A SYLVAN lifestyle for an industrial chemist turned professional woodsman is as secure as the old bus he calls home.
For Sherwood Keogh who lives deep in Trilloes Court Wood, Little Dewchurch, was yesterday (Wednesday) told he can keep his comfy old banger, a classic 1954 Bedford, by a Herefordshire Council planning committee.
It has been his home in the ancient broadleaf forest since 1996 and is the headquarters of his business, Goods From The Woods.
Sherwood, 43, who spent 18 years as a chemist working in the rubber industry, would never swap his idyllic and unconventional lifestyle for his old one.
"I sit here sometimes and think this is paradise. I have done things for people with homes worth a million pounds and I think, I don't envy you in the slightest. I would not swap your mansion for my life in the woods. I don't have any yearning to be like them."
His business is supported by the Forestry Commission, which encourages the good management of the county's woodlands. His traditional management style is in the process of being renewed under the commission's Woodland Grant Scheme.
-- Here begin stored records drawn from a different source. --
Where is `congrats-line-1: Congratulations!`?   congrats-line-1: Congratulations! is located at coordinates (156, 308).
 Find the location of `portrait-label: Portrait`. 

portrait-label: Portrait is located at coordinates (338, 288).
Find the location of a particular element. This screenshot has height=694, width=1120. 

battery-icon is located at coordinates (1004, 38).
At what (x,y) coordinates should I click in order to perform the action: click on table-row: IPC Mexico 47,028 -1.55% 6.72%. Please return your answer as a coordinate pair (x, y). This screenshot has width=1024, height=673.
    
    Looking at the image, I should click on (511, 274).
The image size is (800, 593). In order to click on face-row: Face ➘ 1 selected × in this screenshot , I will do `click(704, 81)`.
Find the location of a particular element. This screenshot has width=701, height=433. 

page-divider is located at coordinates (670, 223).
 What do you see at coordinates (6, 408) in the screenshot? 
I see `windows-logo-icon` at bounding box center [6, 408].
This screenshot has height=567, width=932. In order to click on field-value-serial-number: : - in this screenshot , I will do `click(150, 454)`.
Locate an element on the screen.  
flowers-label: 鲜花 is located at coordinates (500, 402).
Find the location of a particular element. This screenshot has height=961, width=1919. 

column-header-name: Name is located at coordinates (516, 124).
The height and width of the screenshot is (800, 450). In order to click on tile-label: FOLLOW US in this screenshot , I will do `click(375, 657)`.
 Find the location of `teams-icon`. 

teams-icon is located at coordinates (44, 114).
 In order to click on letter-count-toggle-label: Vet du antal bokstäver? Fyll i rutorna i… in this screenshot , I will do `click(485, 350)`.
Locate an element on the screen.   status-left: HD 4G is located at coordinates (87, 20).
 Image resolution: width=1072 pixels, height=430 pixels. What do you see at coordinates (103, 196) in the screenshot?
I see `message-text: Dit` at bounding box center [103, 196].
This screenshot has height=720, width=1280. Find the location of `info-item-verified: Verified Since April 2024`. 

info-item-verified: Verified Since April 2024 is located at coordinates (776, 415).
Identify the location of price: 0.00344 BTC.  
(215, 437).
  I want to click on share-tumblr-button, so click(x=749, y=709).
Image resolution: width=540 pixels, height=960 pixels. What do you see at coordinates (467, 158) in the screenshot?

"In the long term, the surest way to safeguard any woodland is to make it pay its own way. Mr Keogh has amply demonstrated that he has the ability and commitment to do this in Trilloes Court Wood by turning the various raw materials available into a wide range of saleable products," the commission told the council.
Sherwood is returning the old forest, neglected from the 1920s until 1978 when it was clear-felled by the Forestry Commission to its former coppiced glory.
His first big job came from English Heritage when he bought the wood, an order for thousands of hand-cleft sweet chestnut roofing battens. His son, Ruben, spent his summer holiday making 20,000 oak pegs for roof tiles.
His income is hard-earned, much of it through the laborious process of making charcoal, a 30-hour weekly operation from early February until mid October and a forgotten industry for the forest.
"Trilloes Court Wood used to use coppice for charcoal to smelt ore, but now it's used to fuel barbecues. The aim is to thin the trees to favour the best ones. There are defined areas of hazel and ash and these are cut on a regular cycle, so the coppice stem keeps sprouting and the life of the tree is prolonged," explained Sherwood.
He also uses the wood and reclaimed timber to make garden furniture, oak fencing and cherry kitchen utensils. He is currently making deer park fencing for the National Trust. Everything is hand cut and polished.
"Some people say you can't make a living out of a woodland this size, but it depends what you do with it," said Sherwood who picked up his skills after meeting the founder of the Greenwood Trust.
That meeting and a course in woodland management and craft skills kindled the dream. But he is, literally, a chip off the old block too.
He grew up at nearby Ballingham Station for which his dad had requisitioned an unwanted maple gym floor.
"He got into making things with reclaimed timber, so it was engendered in me," said Sherwood.
He is planning to run a course this autumn teaching others some of his traditional crafts, including how to make and use a pole lathe.